Beginning with the outbreak of COVID-19 at a nursing home in Kirkland, Washington, policymakers were on notice as to the contagiousness, and lethality, of the virus in a congregate care setting with residents who are medically fragile.
The nursing home resident population is very elderly, with 41.6 percent of all residents 85-or-older according to the most recent federal data. New Hampshire is one of 10 states where more than 10 percent of nursing home residents are 95-or-older. Prior to the pandemic, I traveled around to my state’s nursing homes to interview centenarians.
One of the disturbing findings in Washington was reported in the New England Journal of Medicine: “More than half of residents with positive test results were asymptomatic at the time of testing and most likely contributed to transmission.” The stealthy nature of COVID-19 made it immune to the infection control procedures of nursing homes that had been so successful in the past against contagions such as the respiratory flu or the norovirus.
What was known about COVID-19 makes it inexcusable that some policymakers, including the governors of New Jersey and New York, insisted on bringing it into nursing homes, by forcing facilities to take COVID-positive hospital discharges, even as a state like Louisiana barred facilities from admitting hospital discharges positive with COVID-19.

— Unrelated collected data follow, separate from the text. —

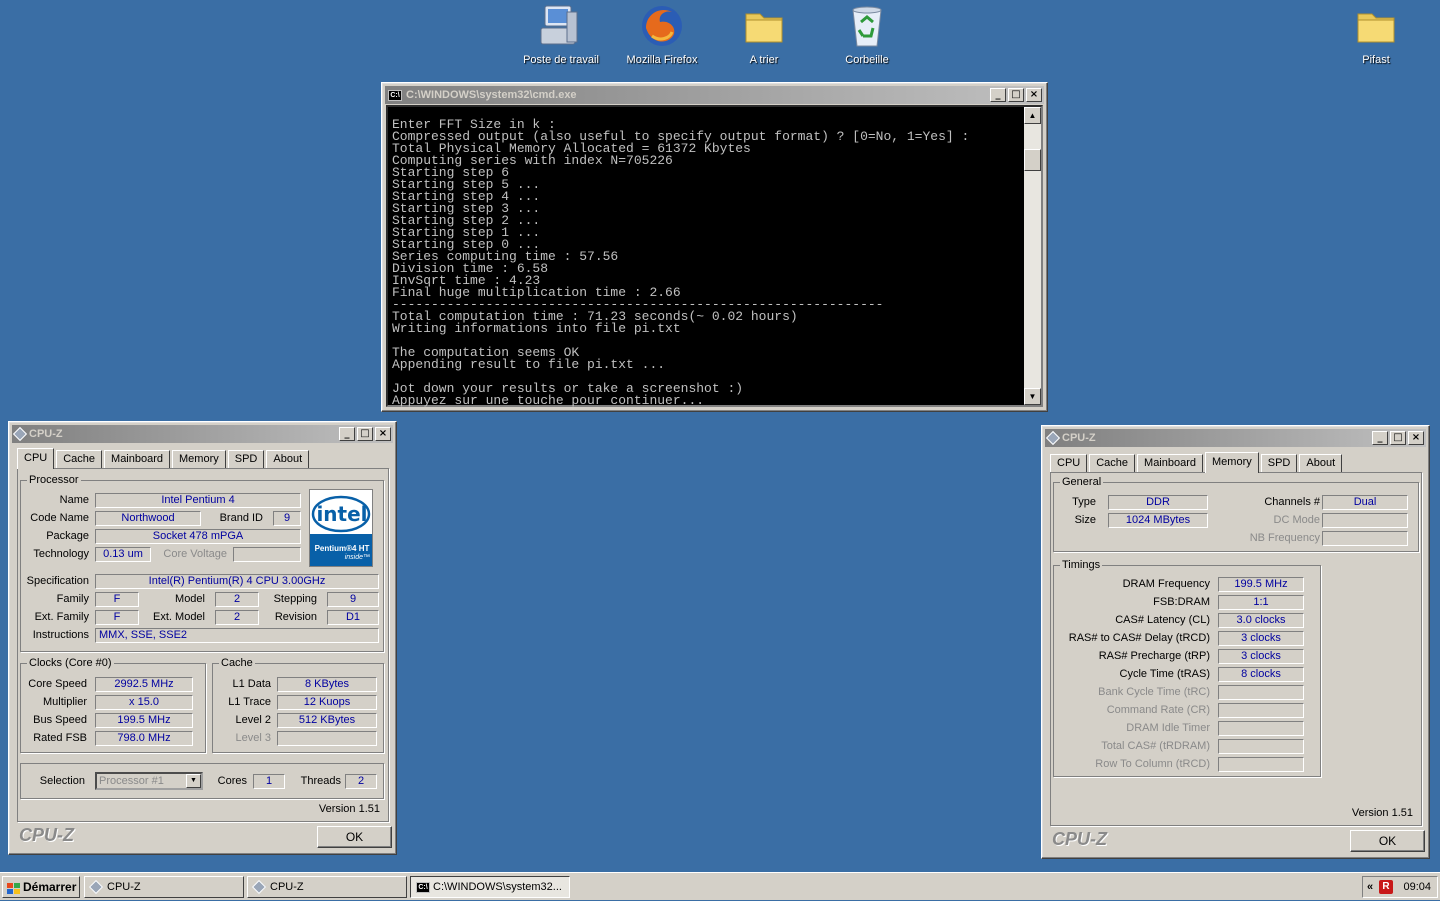  What do you see at coordinates (1261, 620) in the screenshot?
I see `timing-value: 3.0 clocks` at bounding box center [1261, 620].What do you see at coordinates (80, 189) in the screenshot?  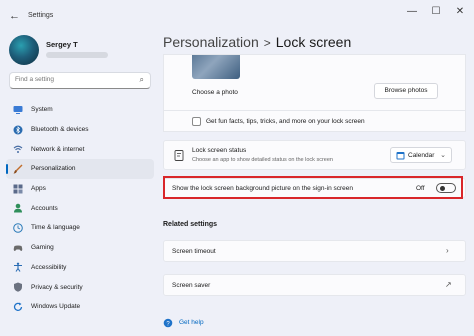 I see `sidebar-item-apps: Apps` at bounding box center [80, 189].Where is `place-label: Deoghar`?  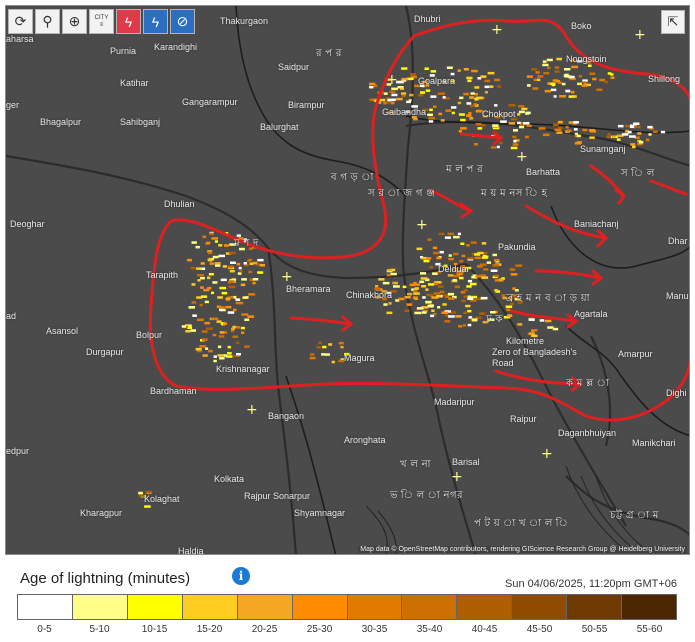
place-label: Deoghar is located at coordinates (28, 224).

Health experts warned against the consequences, beginning with a March 26 article in the Wall Street Journal. But it was clear nursing homes were to be sacrificed to free up hospital capacity.

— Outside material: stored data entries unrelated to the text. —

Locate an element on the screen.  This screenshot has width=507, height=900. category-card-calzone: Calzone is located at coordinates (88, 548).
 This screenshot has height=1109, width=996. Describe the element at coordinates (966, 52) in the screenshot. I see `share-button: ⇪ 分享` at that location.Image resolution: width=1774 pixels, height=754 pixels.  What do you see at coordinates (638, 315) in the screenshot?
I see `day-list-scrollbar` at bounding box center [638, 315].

While New York Gov. Andrew Cuomo in April described the nursing home setting as a “feeding frenzy for this virus,” that did not cause him to change his administration’s policy of continuing to feed the virus new victims. It was only in May that Cuomo finally rescinded the policy, a point at which the worst was past for New York’s hospitals — but unimaginable horrors had occurred in the state’s nursing homes.

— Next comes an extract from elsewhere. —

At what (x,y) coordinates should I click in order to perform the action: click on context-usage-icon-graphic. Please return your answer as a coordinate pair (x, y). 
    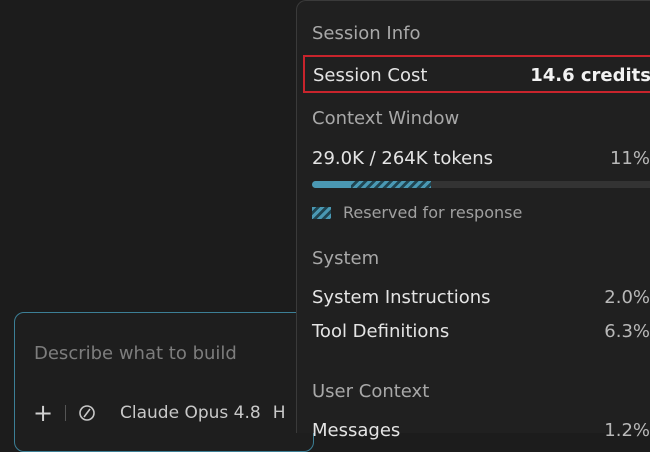
    Looking at the image, I should click on (87, 413). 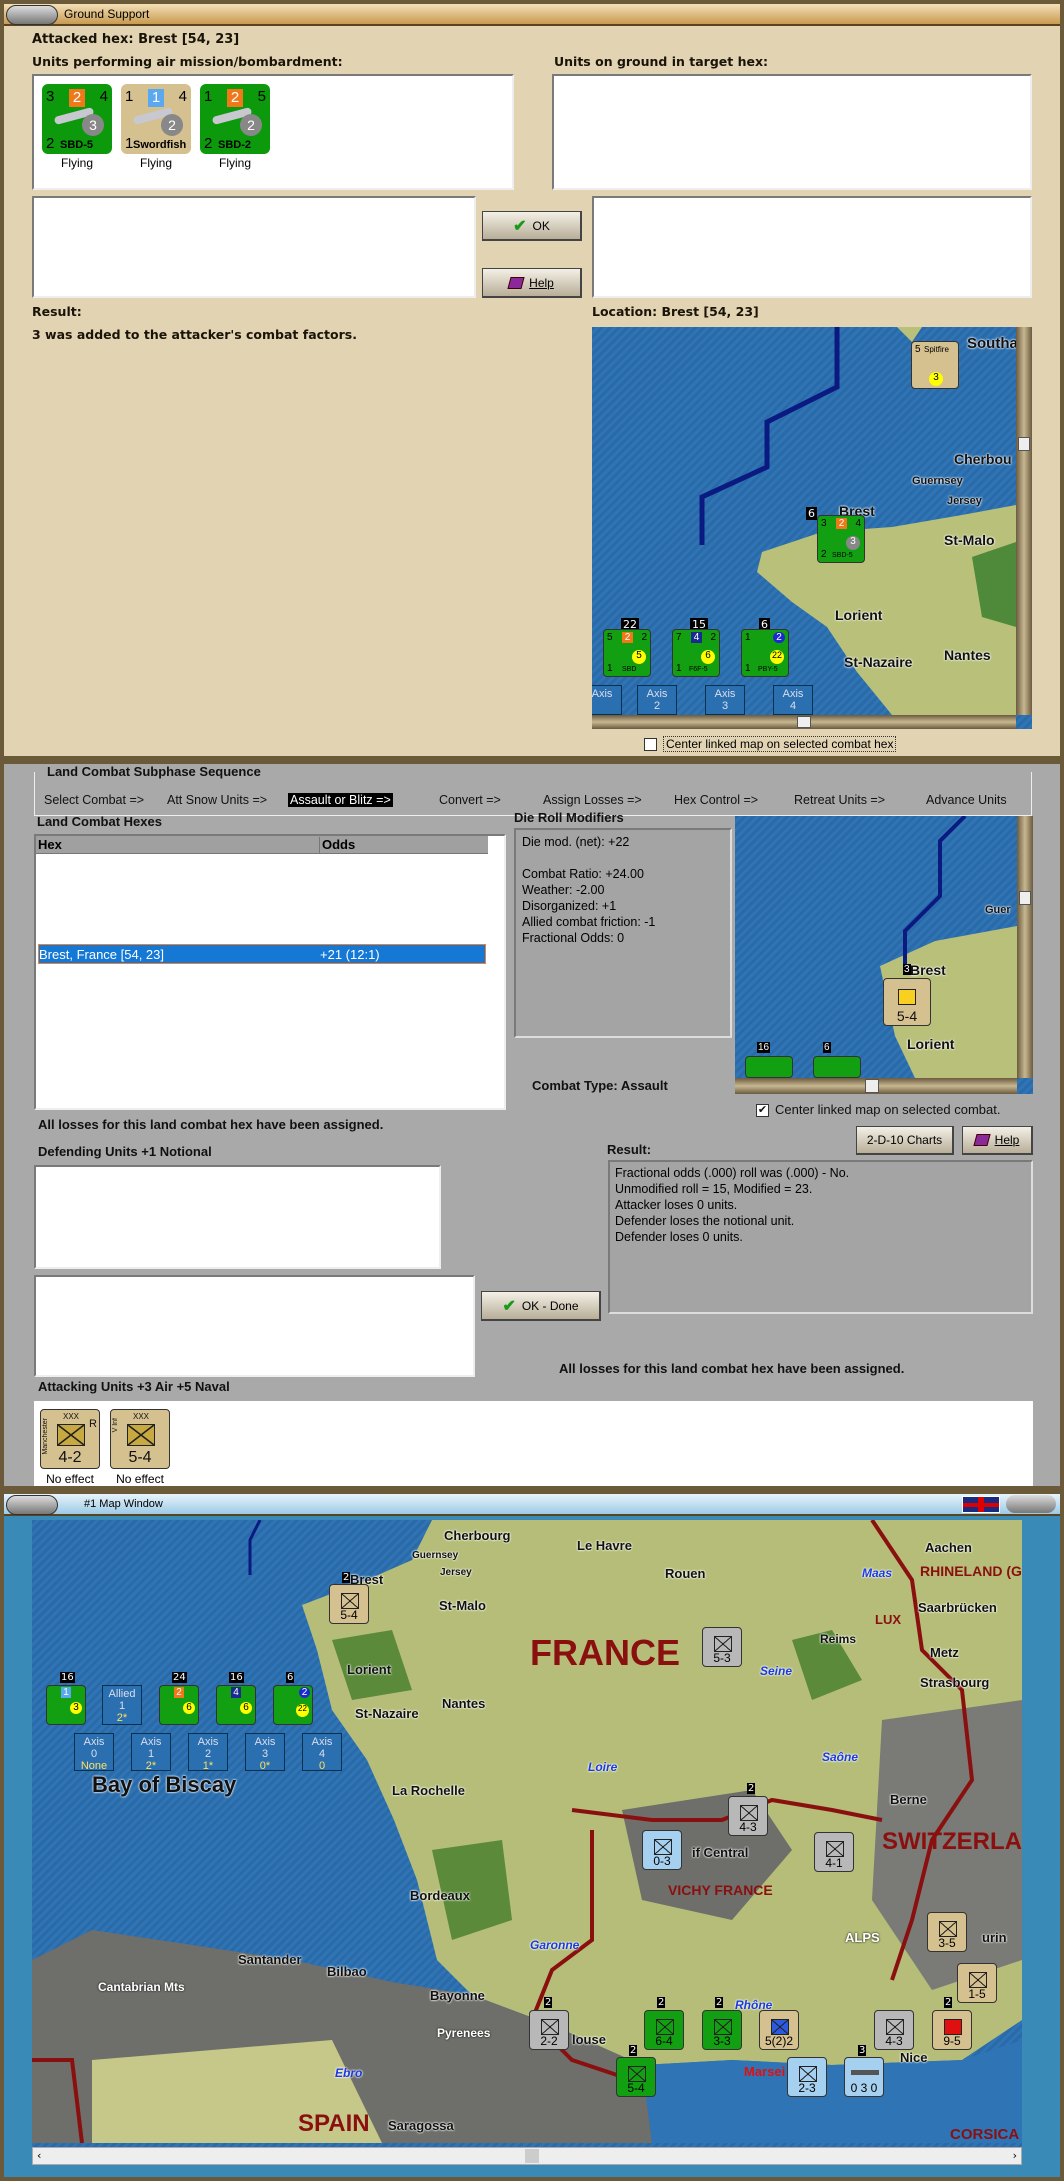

It was reported by the Wall Street Journal on May 14 that “[d]espite the homes’ elderly, frail populations, the state long put its major focus on the safety, staffing and supplies of hospitals, according to researchers, consumer groups and nursing-home executives.”
And, typically, Cuomo did not apologize for the tragedy his administration had created.
Instead, as the New York Post editorialized, Cuomo “ordered an investigation that’s plainly supposed to pin all the blame on nursing and adult-care facilities: It’s led by state Attorney General Tish James, who got her job with Cuomo’s crucial assistance — and it’s only looking at what homes did wrong.”
In March, the Medicare Payment Advisory Commission’s annual report to Congress had found that the nursing home sector operated at a loss in 2018 for the first time since 2000. Now Cuomo, who has actively worked to cut nursing home funding, is ordering nursing homes to pay for a twice-weekly testing regime — an unfunded mandate with new costs that reportedly might be as high as $60 million a week for the beleaguered sector.
Cuomo may yet succeed in decimating the safety net for New York’s most vulnerable citizens. It is small wonder that nursing homes, and their heroic staff members, feel abandoned amidst this pandemic.